Camp de Mollwitz, 13 mai 1741.

Non, ces vers ne sont qu'empruntés,
Cela ne s'appelle point rire;
Vos esprits n'étaient pas montés
Pour plaisanter, ni pour écrire.
J'aime mieux vos vivacités
Et votre mordante satire
Que ces belles moralités
Qu'un autre avant vous a pu dire.
Vous êtes aimable et charmant,
Dites ce que votre âme pense;
Il nous suffît de l'agrément
Dont elle fera la dépense.
Tout sera nouveau, naturel,
Assaisonné de ce bon sel
Que produisit jadis Athène,
Et que plus d'un savant, par haine,
Masque des horreurs de son fiel.
Hélas! quittez donc par sagesse
Ce grave et froid raisonnement,
Ennuyeux assaisonnement
De notre insipide vieillesse,
Et laissez au calculateur
Qui distingue, somme et arguë,
Et qui, flottant parmi l'erreur,
Croit qu'un chacun a la berlue,
L'avantage si peu flatteur
De son algèbre qui le tue.
N'oubliez donc pas qu'en effet
Il faut profiter de la vie,
Que c'est là ma philosophie,
Comme ceci votre portrait.

En vérité, monsieur d'un autre monde, pensez donc enfin que deux lettres joviales ne suffisent pas pour convaincre la chrétienté de votre bonne humeur, et qu'il faut de la continuation à vos charmes.
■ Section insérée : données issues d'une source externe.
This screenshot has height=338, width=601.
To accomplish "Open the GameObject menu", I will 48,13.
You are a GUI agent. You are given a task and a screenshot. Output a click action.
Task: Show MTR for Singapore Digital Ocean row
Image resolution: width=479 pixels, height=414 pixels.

Puissiez-vous demeurer à Breslau tant que la peur vous y retient, puisse l'ennemi être aussi timide que vous, et moi avoir toujours l'avantage de votre amitié! Ce sont les vœux <111>de celui qui a l'honneur d'être, très-prudent, très-grave, très-savantissime Jordan,



Monsieur,

de Votre doctissime Sapience
le très-religieux admirateur.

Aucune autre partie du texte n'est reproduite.